* **Text provided**
= Beginning of Section =

Seven species of cornulitids are systematically described from the Silurian of Saaremaa and Hiiumaa islands, Estonia. There are three species of cornulitids in the Rhuddanian, three in the Sheinwoodian, single species in the Gorstian and Ludfordian, and three species in the Pridoli. Cornulitids have a facies range from pelletal limestones of shoal environments to deeper ramp marls. Endobiotic cornulitid symbionts occur in stromatoporoids found in shoal and open shelf zones. Gregarious aggregates are restricted to the limestones of the open shelf zone possibly because of higher nutrient levels in open shelf zone waters as compared to those of the deeper ramp. Unattached free forms are especially common in offshore deeper ramp marls presumably due to their adaption to life on a soft bottom. Solitary attached forms occur in all facies zones where cornulitids are present. Because the life modes of cornulitids are closely associated with particular facies zones, they are useful tools for paleoecological reconstructions.

Key-words

Tentaculita; Cornulitida; sedimentary facies; stratigraphic distribution; Silurian; Baltica.

Citation

Vinn O. & Wilson M.A. (2013).- Silurian cornulitids of Estonia (Baltica).- Carnets de Géologie [Notebooks on Geology], Brest, Article 2013/09 (CG2013_A09), p. 357-368.

Résumé

Cornulitides siluriens d'Estonie (Baltica).- Sept espèces de cornulitides provenant du Silurien des îles Saaremaa et Hiiumaa en Estonie sont décrites : trois espèces sont présentes dans le Rhuddanien, trois dans le Sheinwoodien, une dans le Gorstien et le Ludfordien, et trois espèces dans le Pridoli. Ces cornulitides se rencontrent dans une gamme de faciès allant des calcaires péloïdaux correspondant à des hauts-fonds jusqu'aux marnes représentant la portion la plus profonde de la rampe carbonatée. Des cornulitides symbiotiques et endobiontes sont présents dans les stromatoporoïdés observés dans les domaines de haut-fond et de plate-forme ouverte. Les agrégats de cornulitides sont limités aux calcaires du domaine de plate-forme ouverte, probablement en raison de taux en nutriments plus élevés dans ces eaux que dans celles de la rampe plus profonde. Seules les formes libres sont particulièrement fréquentes dans les marnes de la rampe plus profonde, sans doute en raison de leur adaptation à la vie sur des sédiments meubles. Des formes solitaires attachées s'observent dans toutes les ceintures de faciès où les cornulitides sont présents. Parce que les modes de vie des cornulitides sont étroitement associés à des zones particulières de faciès, ils constituent des outils utiles pour les reconstructions paléoécologiques.

= End of Section =

* **Prompt**
Could you write out the cornulitid text again, starting with "Tentaculita; Cornulitida; sedimentary" and going on through "(CG2013_A09), p. 357-368.", but swap "sedimentary facies" for "depositional facies"?

Pixel coordinate grounding data:
= Beginning of Section =

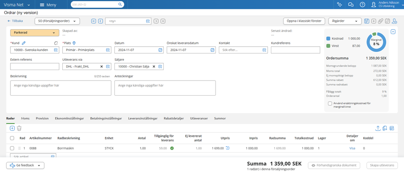Image resolution: width=404 pixels, height=173 pixels.
Task: Toggle the select-all rows header checkbox
Action: pyautogui.click(x=12, y=138)
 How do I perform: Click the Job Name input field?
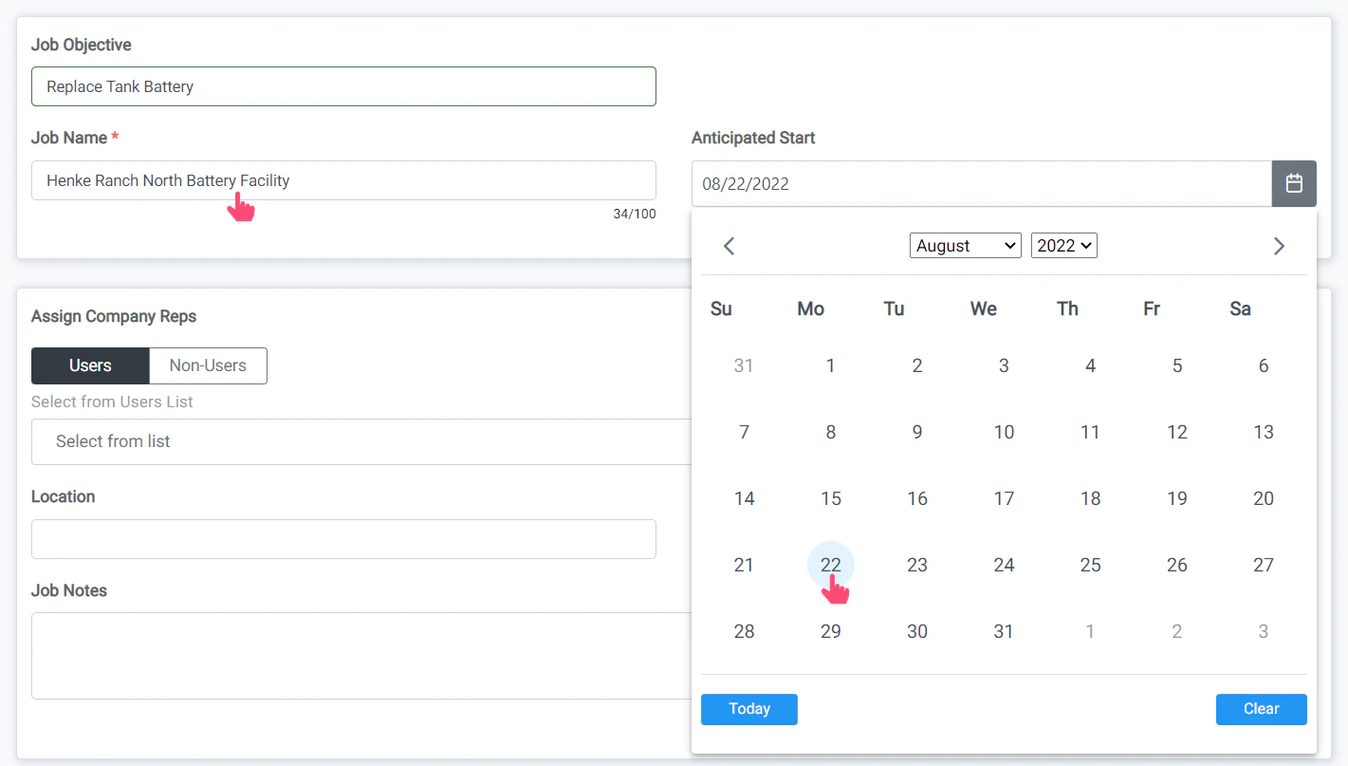click(x=343, y=180)
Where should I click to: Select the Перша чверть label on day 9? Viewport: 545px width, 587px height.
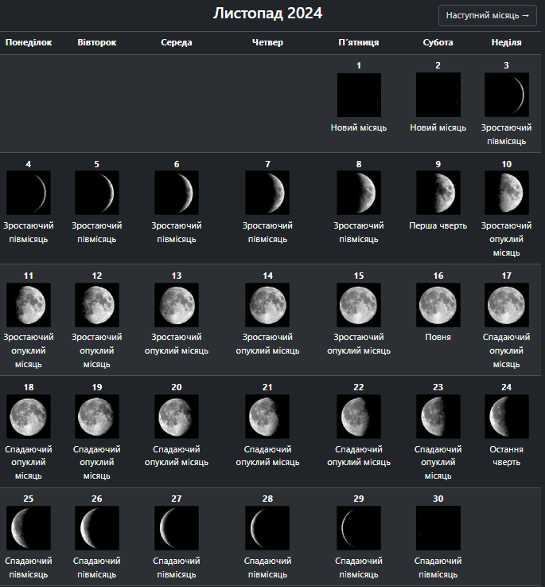coord(438,226)
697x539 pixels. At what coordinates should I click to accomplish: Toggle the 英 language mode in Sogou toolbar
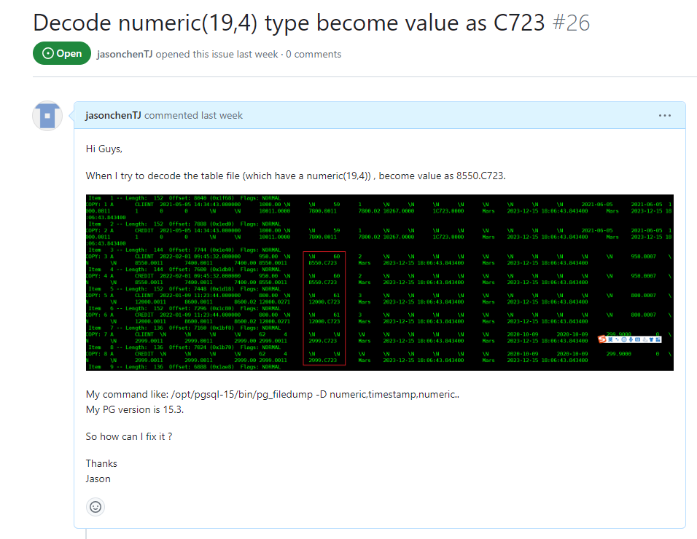pyautogui.click(x=610, y=339)
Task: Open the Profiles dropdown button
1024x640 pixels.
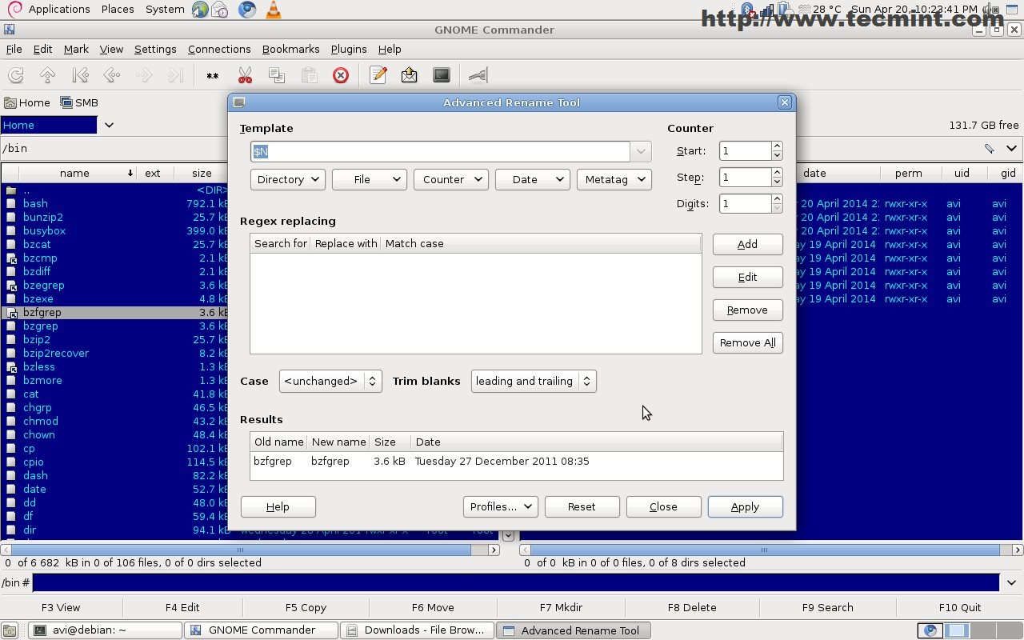Action: (x=501, y=506)
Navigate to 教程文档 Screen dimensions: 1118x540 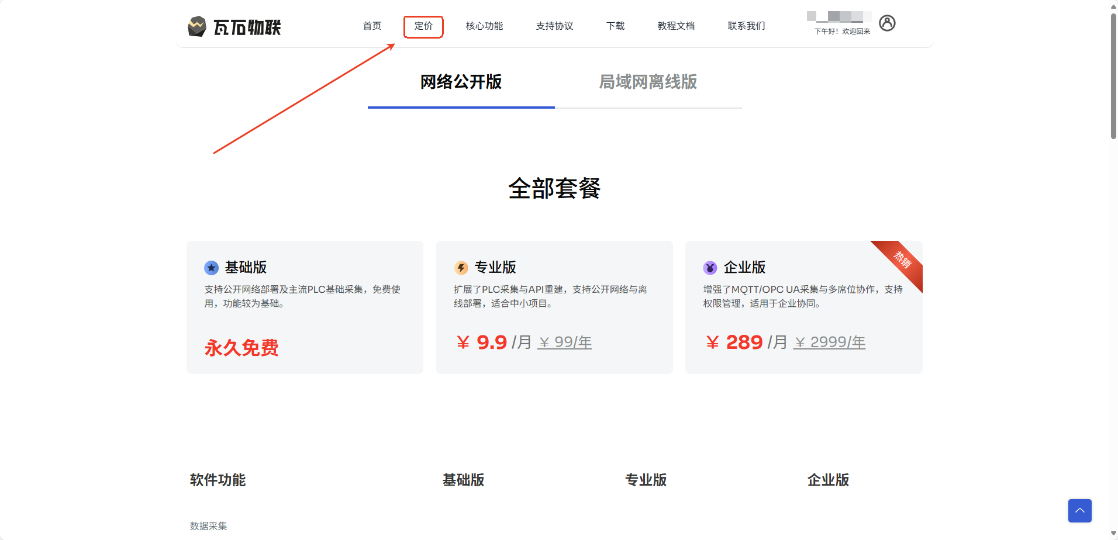(x=676, y=26)
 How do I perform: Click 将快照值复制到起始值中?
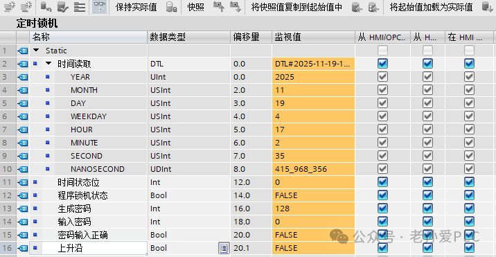[x=296, y=7]
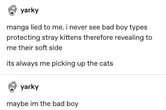Image resolution: width=166 pixels, height=110 pixels.
Task: Click the word 'kittens' in the post
Action: (x=71, y=38)
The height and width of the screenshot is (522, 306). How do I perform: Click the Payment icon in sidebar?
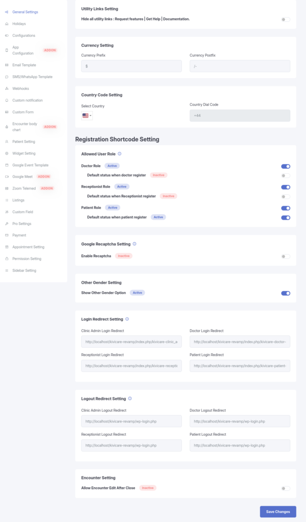point(7,236)
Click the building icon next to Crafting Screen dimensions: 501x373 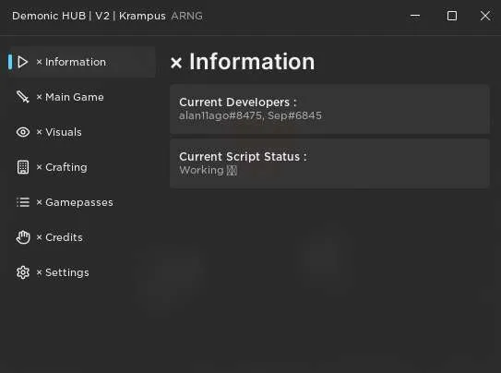23,167
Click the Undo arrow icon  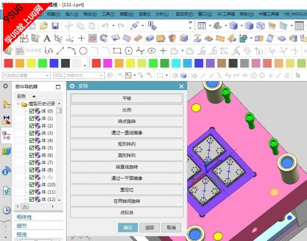tap(105, 26)
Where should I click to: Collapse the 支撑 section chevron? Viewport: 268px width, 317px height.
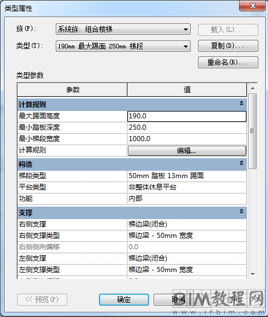[241, 212]
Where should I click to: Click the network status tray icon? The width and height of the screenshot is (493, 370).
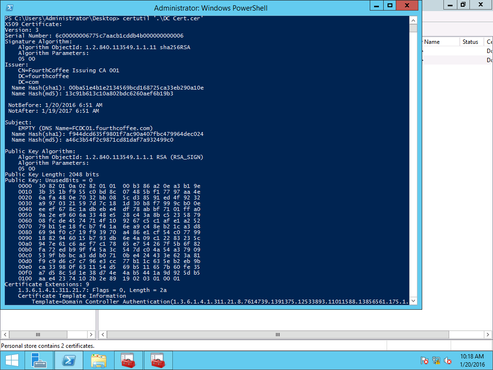click(x=436, y=360)
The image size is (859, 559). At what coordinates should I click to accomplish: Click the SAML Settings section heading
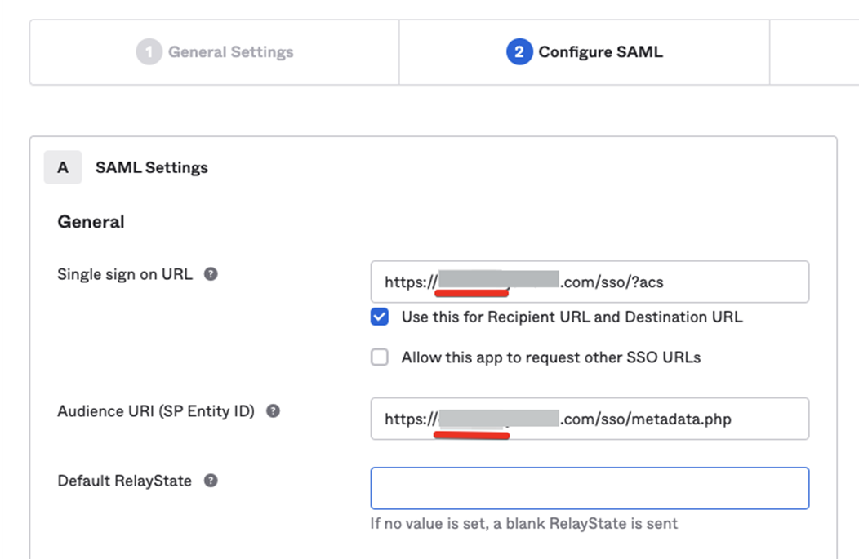coord(152,167)

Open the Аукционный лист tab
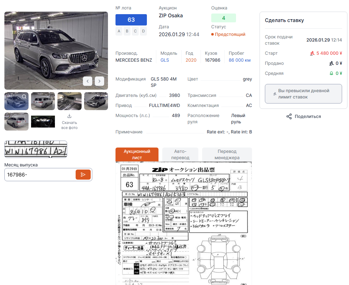point(137,154)
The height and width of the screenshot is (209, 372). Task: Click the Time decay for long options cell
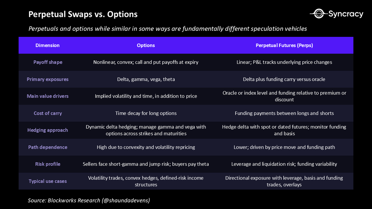[x=146, y=113]
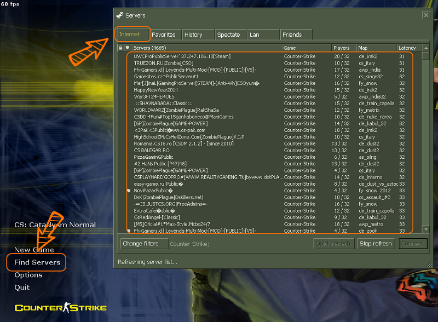Click the shield icon beside War3FT24HEROES
The width and height of the screenshot is (438, 322).
(x=129, y=96)
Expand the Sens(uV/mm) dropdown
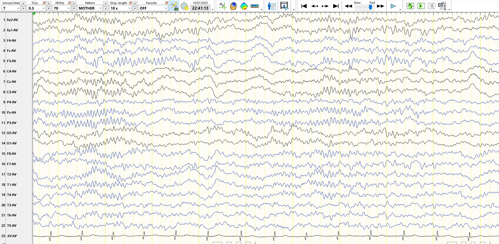The width and height of the screenshot is (499, 244). click(x=18, y=8)
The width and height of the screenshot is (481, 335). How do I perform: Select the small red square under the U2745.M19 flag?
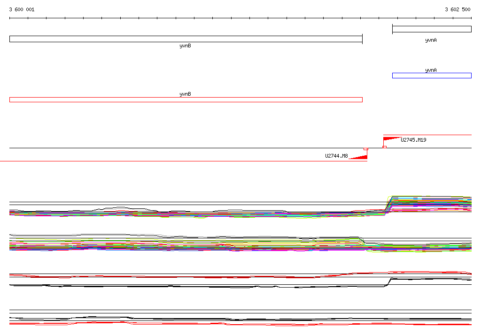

= End of Section =

* **Output of the exercise**
Tentaculita; Cornulitida; depositional facies; stratigraphic distribution; Silurian; Baltica.

Citation

Vinn O. & Wilson M.A. (2013).- Silurian cornulitids of Estonia (Baltica).- Carnets de Géologie [Notebooks on Geology], Brest, Article 2013/09 (CG2013_A09), p. 357-368.